[[ TASK MATERIAL open ]]

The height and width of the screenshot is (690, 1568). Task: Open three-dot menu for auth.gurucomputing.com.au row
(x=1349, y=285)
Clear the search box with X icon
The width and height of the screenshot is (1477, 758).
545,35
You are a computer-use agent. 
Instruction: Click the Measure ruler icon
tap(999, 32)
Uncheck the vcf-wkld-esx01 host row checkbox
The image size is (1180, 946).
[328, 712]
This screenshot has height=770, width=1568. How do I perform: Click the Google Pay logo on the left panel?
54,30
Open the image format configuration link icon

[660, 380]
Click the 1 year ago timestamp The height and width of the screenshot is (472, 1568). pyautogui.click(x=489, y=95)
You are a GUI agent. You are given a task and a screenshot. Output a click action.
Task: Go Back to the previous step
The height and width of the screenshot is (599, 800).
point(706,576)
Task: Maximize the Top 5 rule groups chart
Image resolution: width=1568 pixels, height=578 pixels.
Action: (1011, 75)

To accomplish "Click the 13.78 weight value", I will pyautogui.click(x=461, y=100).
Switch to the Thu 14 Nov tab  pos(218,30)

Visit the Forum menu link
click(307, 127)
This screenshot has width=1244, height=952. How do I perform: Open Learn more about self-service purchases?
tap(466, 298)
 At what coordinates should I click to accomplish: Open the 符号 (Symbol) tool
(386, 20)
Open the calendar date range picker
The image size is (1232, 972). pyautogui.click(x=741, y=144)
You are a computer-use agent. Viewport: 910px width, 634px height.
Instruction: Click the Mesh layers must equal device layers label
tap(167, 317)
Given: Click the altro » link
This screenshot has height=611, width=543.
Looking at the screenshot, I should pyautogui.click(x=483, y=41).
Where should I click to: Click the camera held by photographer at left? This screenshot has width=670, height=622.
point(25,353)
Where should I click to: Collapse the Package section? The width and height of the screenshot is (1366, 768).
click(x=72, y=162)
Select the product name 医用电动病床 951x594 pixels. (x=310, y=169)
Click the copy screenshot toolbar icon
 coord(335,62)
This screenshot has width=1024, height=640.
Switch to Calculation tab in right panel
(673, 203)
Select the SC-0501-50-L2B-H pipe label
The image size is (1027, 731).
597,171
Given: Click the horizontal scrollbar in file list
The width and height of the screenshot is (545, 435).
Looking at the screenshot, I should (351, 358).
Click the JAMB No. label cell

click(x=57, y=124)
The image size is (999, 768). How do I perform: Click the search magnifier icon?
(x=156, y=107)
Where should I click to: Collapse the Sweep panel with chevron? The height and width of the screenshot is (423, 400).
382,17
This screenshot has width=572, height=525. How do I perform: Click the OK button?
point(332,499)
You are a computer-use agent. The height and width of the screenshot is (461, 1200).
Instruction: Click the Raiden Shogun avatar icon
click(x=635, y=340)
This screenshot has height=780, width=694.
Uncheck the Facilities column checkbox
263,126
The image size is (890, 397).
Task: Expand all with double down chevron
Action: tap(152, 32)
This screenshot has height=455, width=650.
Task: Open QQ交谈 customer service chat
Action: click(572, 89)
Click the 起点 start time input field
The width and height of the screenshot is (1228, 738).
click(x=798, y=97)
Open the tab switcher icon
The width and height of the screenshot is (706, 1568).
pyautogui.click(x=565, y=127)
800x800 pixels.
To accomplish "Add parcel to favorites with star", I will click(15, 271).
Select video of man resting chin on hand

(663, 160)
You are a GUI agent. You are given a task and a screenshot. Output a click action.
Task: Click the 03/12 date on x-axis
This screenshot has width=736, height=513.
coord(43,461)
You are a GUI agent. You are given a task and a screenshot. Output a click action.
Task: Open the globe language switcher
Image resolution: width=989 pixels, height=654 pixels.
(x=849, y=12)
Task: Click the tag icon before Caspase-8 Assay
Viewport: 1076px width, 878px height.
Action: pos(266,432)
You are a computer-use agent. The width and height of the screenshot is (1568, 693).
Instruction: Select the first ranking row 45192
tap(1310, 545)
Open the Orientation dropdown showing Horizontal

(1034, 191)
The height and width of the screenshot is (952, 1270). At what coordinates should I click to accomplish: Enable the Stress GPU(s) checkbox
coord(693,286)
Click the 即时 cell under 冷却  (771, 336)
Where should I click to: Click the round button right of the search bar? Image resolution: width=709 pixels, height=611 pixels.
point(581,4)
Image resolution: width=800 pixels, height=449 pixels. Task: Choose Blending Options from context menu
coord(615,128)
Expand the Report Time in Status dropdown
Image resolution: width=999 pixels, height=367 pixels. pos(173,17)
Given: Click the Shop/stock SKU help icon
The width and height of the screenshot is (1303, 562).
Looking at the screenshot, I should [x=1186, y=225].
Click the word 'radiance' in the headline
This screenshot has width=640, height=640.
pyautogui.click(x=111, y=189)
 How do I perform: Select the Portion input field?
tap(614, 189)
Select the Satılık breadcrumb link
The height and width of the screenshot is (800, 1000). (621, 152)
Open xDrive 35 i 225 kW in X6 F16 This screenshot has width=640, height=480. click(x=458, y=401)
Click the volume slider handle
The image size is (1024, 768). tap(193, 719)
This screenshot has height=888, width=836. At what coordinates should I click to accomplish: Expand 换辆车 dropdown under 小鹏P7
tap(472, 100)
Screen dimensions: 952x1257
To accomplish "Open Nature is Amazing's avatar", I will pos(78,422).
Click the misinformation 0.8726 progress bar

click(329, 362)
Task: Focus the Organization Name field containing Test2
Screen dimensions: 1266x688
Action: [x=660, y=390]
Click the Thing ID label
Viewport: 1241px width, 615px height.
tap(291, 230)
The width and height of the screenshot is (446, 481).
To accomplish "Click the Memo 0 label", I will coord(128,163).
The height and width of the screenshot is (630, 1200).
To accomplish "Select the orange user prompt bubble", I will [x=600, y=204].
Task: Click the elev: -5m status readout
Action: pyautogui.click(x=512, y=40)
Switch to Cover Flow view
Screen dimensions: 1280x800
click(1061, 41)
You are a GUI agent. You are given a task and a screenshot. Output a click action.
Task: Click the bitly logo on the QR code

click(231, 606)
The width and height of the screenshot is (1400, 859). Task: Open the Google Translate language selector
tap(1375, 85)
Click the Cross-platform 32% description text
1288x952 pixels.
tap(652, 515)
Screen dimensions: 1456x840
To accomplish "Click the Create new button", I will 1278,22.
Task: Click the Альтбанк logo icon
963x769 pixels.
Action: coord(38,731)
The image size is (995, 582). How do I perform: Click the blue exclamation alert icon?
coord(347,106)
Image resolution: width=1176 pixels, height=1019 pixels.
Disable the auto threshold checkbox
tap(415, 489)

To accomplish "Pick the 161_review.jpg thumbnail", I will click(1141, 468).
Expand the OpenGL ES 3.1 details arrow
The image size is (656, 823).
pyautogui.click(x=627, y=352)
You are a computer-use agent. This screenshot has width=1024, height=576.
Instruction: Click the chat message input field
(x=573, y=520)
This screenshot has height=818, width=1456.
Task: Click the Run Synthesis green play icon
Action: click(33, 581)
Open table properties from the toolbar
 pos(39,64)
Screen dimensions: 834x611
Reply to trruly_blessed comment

[[ TASK MATERIAL closed ]]

THE PROBLEM »
Transcribe the listing shown above in full and without change.

RESPONSE TO THIS TASK »
The height and width of the screenshot is (690, 1568). Task: Open three-dot menu for auth.gurucomputing.com.au row
(x=1349, y=285)
Clear the search box with X icon
The width and height of the screenshot is (1477, 758).
545,35
You are a computer-use agent. 
Instruction: Click the Measure ruler icon
tap(999, 32)
Uncheck the vcf-wkld-esx01 host row checkbox
The image size is (1180, 946).
[328, 712]
This screenshot has height=770, width=1568. How do I perform: Click the Google Pay logo on the left panel?
54,30
Open the image format configuration link icon

[660, 380]
Click the 1 year ago timestamp The height and width of the screenshot is (472, 1568). pyautogui.click(x=489, y=95)
You are a GUI agent. You are given a task and a screenshot. Output a click action.
Task: Go Back to the previous step
The height and width of the screenshot is (599, 800).
point(706,576)
Task: Maximize the Top 5 rule groups chart
Image resolution: width=1568 pixels, height=578 pixels.
Action: (1011, 75)

To accomplish "Click the 13.78 weight value", I will pyautogui.click(x=461, y=100).
Switch to the Thu 14 Nov tab  pos(218,30)

Visit the Forum menu link
click(307, 127)
This screenshot has width=1244, height=952. How do I perform: Open Learn more about self-service purchases?
tap(466, 298)
 At what coordinates should I click to accomplish: Open the 符号 (Symbol) tool
(386, 20)
Open the calendar date range picker
The image size is (1232, 972). pyautogui.click(x=741, y=144)
You are a computer-use agent. Viewport: 910px width, 634px height.
Instruction: Click the Mesh layers must equal device layers label
tap(167, 317)
Given: Click the altro » link
This screenshot has height=611, width=543.
Looking at the screenshot, I should pyautogui.click(x=483, y=41).
Where should I click to: Click the camera held by photographer at left? This screenshot has width=670, height=622.
point(25,353)
Where should I click to: Collapse the Package section? The width and height of the screenshot is (1366, 768).
click(x=72, y=162)
Select the product name 医用电动病床 951x594 pixels. (x=310, y=169)
Click the copy screenshot toolbar icon
 coord(335,62)
This screenshot has width=1024, height=640.
Switch to Calculation tab in right panel
(673, 203)
Select the SC-0501-50-L2B-H pipe label
The image size is (1027, 731).
597,171
Given: Click the horizontal scrollbar in file list
The width and height of the screenshot is (545, 435).
Looking at the screenshot, I should (351, 358).
Click the JAMB No. label cell

click(x=57, y=124)
The image size is (999, 768). How do I perform: Click the search magnifier icon?
(x=156, y=107)
Where should I click to: Collapse the Sweep panel with chevron? The height and width of the screenshot is (423, 400).
382,17
This screenshot has width=572, height=525. How do I perform: Click the OK button?
point(332,499)
You are a computer-use agent. The height and width of the screenshot is (461, 1200).
Instruction: Click the Raiden Shogun avatar icon
click(x=635, y=340)
This screenshot has height=780, width=694.
Uncheck the Facilities column checkbox
263,126
The image size is (890, 397).
Task: Expand all with double down chevron
Action: tap(152, 32)
This screenshot has height=455, width=650.
Task: Open QQ交谈 customer service chat
Action: click(572, 89)
Click the 起点 start time input field
The width and height of the screenshot is (1228, 738).
click(x=798, y=97)
Open the tab switcher icon
The width and height of the screenshot is (706, 1568).
pyautogui.click(x=565, y=127)
800x800 pixels.
To accomplish "Add parcel to favorites with star", I will click(15, 271).
Select video of man resting chin on hand

(663, 160)
You are a GUI agent. You are given a task and a screenshot. Output a click action.
Task: Click the 03/12 date on x-axis
This screenshot has width=736, height=513.
coord(43,461)
You are a GUI agent. You are given a task and a screenshot. Output a click action.
Task: Open the globe language switcher
Image resolution: width=989 pixels, height=654 pixels.
(x=849, y=12)
Task: Click the tag icon before Caspase-8 Assay
Viewport: 1076px width, 878px height.
Action: pos(266,432)
You are a computer-use agent. The width and height of the screenshot is (1568, 693).
Instruction: Select the first ranking row 45192
tap(1310, 545)
Open the Orientation dropdown showing Horizontal

(1034, 191)
The height and width of the screenshot is (952, 1270). At what coordinates should I click to accomplish: Enable the Stress GPU(s) checkbox
coord(693,286)
Click the 即时 cell under 冷却  (771, 336)
Where should I click to: Click the round button right of the search bar? Image resolution: width=709 pixels, height=611 pixels.
point(581,4)
Image resolution: width=800 pixels, height=449 pixels. Task: Choose Blending Options from context menu
coord(615,128)
Expand the Report Time in Status dropdown
Image resolution: width=999 pixels, height=367 pixels. pos(173,17)
Given: Click the Shop/stock SKU help icon
The width and height of the screenshot is (1303, 562).
Looking at the screenshot, I should [x=1186, y=225].
Click the word 'radiance' in the headline
This screenshot has width=640, height=640.
pyautogui.click(x=111, y=189)
 How do I perform: Select the Portion input field?
tap(614, 189)
Select the Satılık breadcrumb link
The height and width of the screenshot is (800, 1000). (621, 152)
Open xDrive 35 i 225 kW in X6 F16 This screenshot has width=640, height=480. click(x=458, y=401)
Click the volume slider handle
The image size is (1024, 768). tap(193, 719)
This screenshot has height=888, width=836. At what coordinates should I click to accomplish: Expand 换辆车 dropdown under 小鹏P7
tap(472, 100)
Screen dimensions: 952x1257
To accomplish "Open Nature is Amazing's avatar", I will pos(78,422).
Click the misinformation 0.8726 progress bar

click(329, 362)
Task: Focus the Organization Name field containing Test2
Screen dimensions: 1266x688
Action: [x=660, y=390]
Click the Thing ID label
Viewport: 1241px width, 615px height.
tap(291, 230)
The width and height of the screenshot is (446, 481).
To accomplish "Click the Memo 0 label", I will coord(128,163).
The height and width of the screenshot is (630, 1200).
To accomplish "Select the orange user prompt bubble", I will [x=600, y=204].
Task: Click the elev: -5m status readout
Action: pyautogui.click(x=512, y=40)
Switch to Cover Flow view
Screen dimensions: 1280x800
click(1061, 41)
You are a GUI agent. You are given a task and a screenshot. Output a click action.
Task: Click the bitly logo on the QR code

click(231, 606)
The width and height of the screenshot is (1400, 859). Task: Open the Google Translate language selector
tap(1375, 85)
Click the Cross-platform 32% description text
1288x952 pixels.
tap(652, 515)
Screen dimensions: 1456x840
To accomplish "Click the Create new button", I will 1278,22.
Task: Click the Альтбанк logo icon
963x769 pixels.
Action: coord(38,731)
The image size is (995, 582). How do I perform: Click the blue exclamation alert icon?
coord(347,106)
Image resolution: width=1176 pixels, height=1019 pixels.
Disable the auto threshold checkbox
tap(415, 489)

To accomplish "Pick the 161_review.jpg thumbnail", I will click(1141, 468).
Expand the OpenGL ES 3.1 details arrow
The image size is (656, 823).
pyautogui.click(x=627, y=352)
You are a computer-use agent. This screenshot has width=1024, height=576.
Instruction: Click the chat message input field
(x=573, y=520)
This screenshot has height=818, width=1456.
Task: Click the Run Synthesis green play icon
Action: click(33, 581)
Open table properties from the toolbar
 pos(39,64)
Screen dimensions: 834x611
Reply to trruly_blessed comment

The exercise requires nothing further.